I still think that if you're not on the same PVE network that uses default ports and with guests on the bridge in the same network, all these stuff will never work...

This is incorrect. You don't need to use the same network, if you use this plugin. I always work through VPN without hostname resolution. Molecule saves the ip associated IP-addresses, not only the hostname, into its cache file:

ubuntu@adm: cat /home/ubuntu/.cache/molecule/test/default/inventory/ansible_inventory.yml         
# Molecule managed

---
all:
  hosts:
    test: &id001
      ansible_host: 10.0.0.233
      ansible_port: 22
      ansible_private_key_file: redacted
      ansible_ssh_common_args: -o UserKnownHostsFile=/dev/null -o ControlMaster=auto
        -o ControlPersist=60s -o ForwardX11=no -o LogLevel=ERROR -o IdentitiesOnly=yes
        -o StrictHostKeyChecking=no
      ansible_user: test
      connection: ssh
  vars:
    molecule_ephemeral_directory: '{{ lookup(''env'', ''MOLECULE_EPHEMERAL_DIRECTORY'')
      }}'
    molecule_file: '{{ lookup(''env'', ''MOLECULE_FILE'') }}'
    molecule_instance_config: '{{ lookup(''env'', ''MOLECULE_INSTANCE_CONFIG'') }}'
    molecule_no_log: '{{ lookup(''env'', ''MOLECULE_NO_LOG'') or not molecule_yml.provisioner.log|default(False)
      | bool }}'
    molecule_scenario_directory: '{{ lookup(''env'', ''MOLECULE_SCENARIO_DIRECTORY'')
      }}'
    molecule_yml: '{{ lookup(''file'', molecule_file) | from_yaml }}'
ungrouped:
  hosts:
    test: *id001
  vars: {}

so also if your PVE is hosted (with natted guests) you'll be never able to use this.
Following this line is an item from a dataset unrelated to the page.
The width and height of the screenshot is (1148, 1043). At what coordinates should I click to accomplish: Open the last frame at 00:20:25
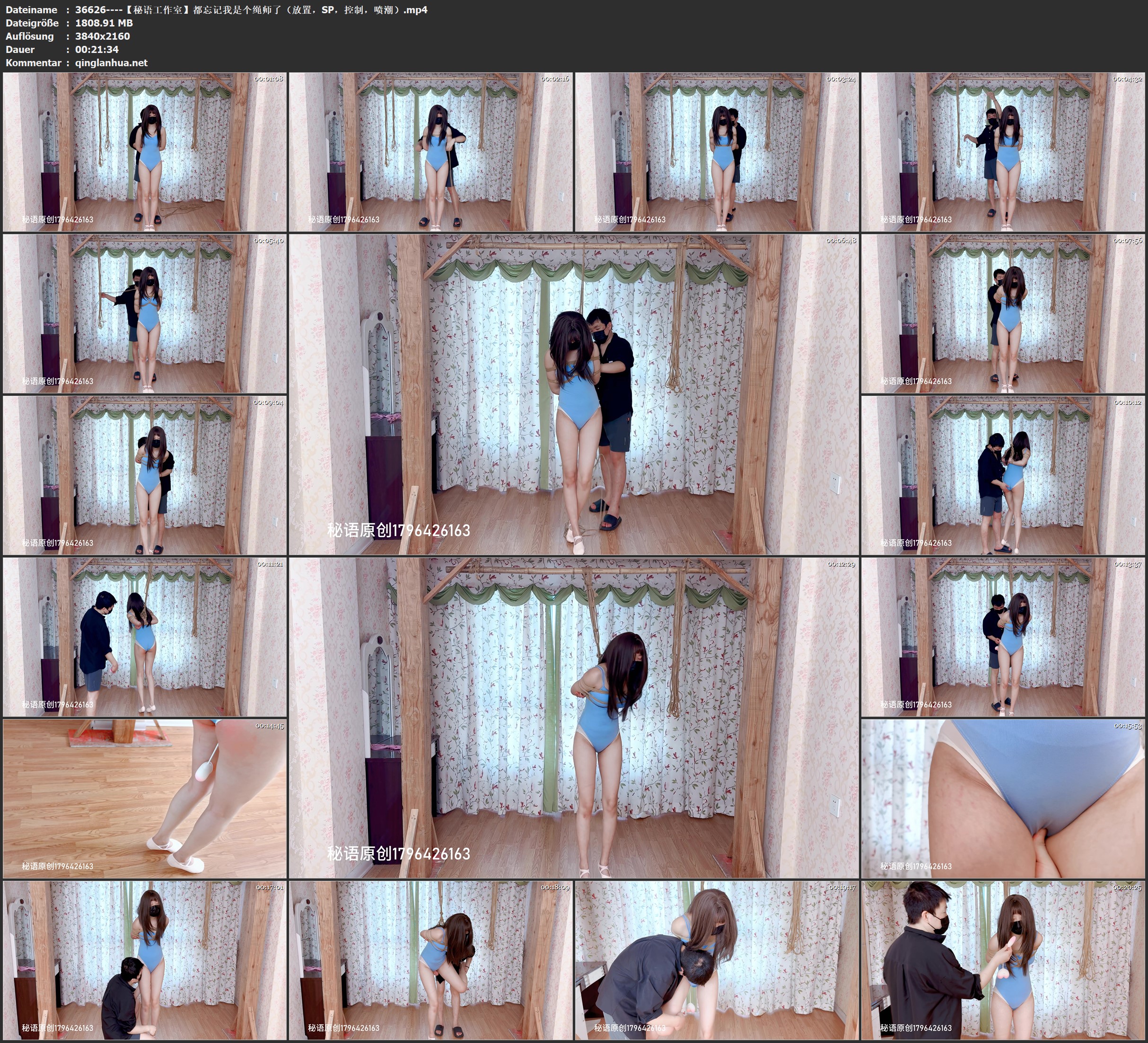click(x=1003, y=960)
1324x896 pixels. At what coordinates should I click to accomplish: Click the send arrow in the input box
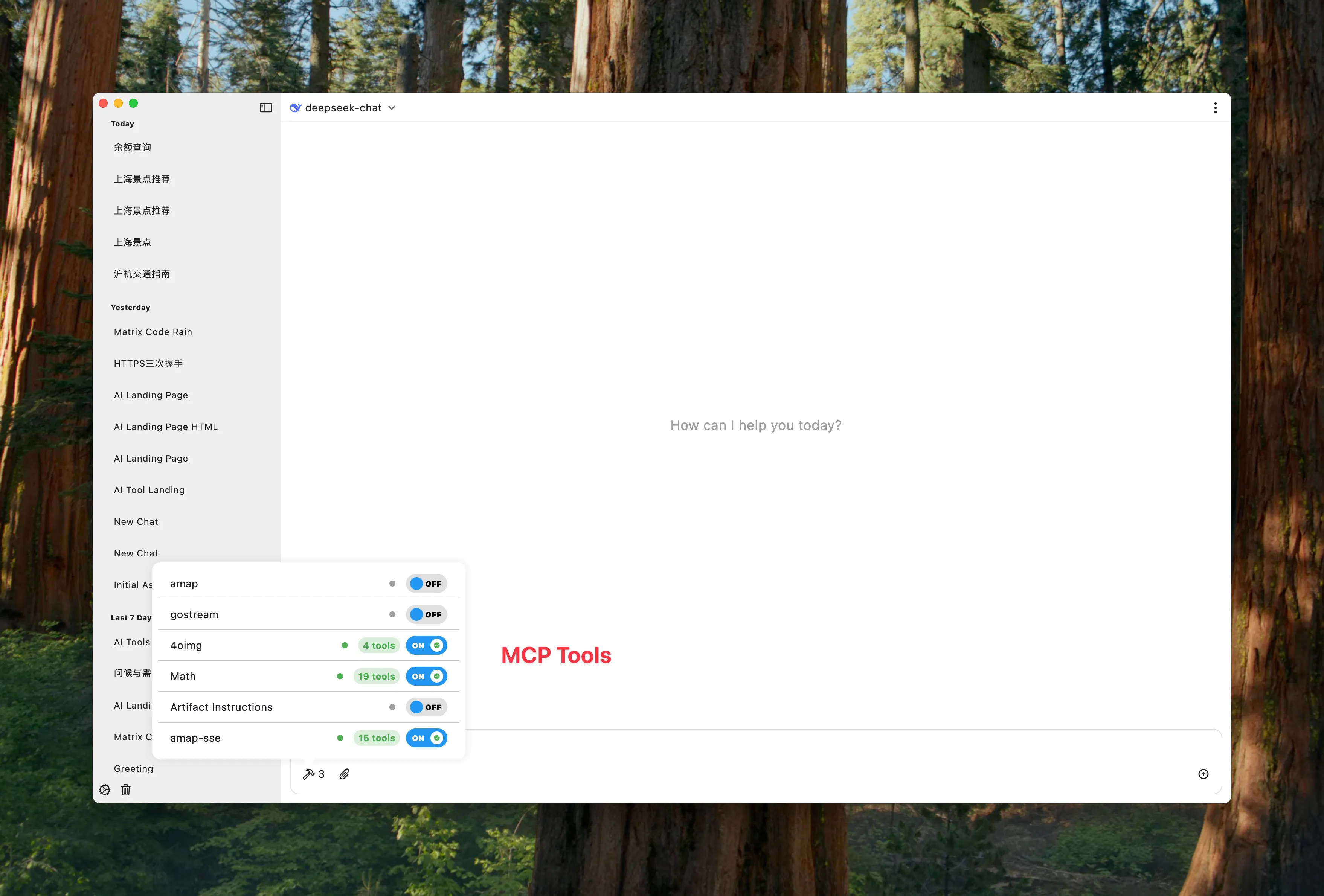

I think you can safely assume that nobody tested the case you outlined yet. But if you think using a different port keeps you from doing so with molecule-proxmox 1.0: This is not the case. Currently, use ansible_port to use the given port for ALL platforms of that scenario.

name: ansible
  connection_options:
    ansible_port: 23

And because you said never: If you want to have an alternative port per platform, please create a PR. I am sure michael is open for improvements, especially when the change is within the spec of the proxmox_kvm module.

IamLunchbox commented 2 weeks ago

I rechecked the behaviour with molecule init scenario test and the podman driver. It works if I just provide a molecule.yml and a converge.yml.

After initiating the scenario, which leads to three default files being created (create, prepare, destroy) the same behavior occurs as described by you.

Therefore, I assume that the skipping of instance creation when using the default create.yml does not seem to be a molecule-proxmox specific error.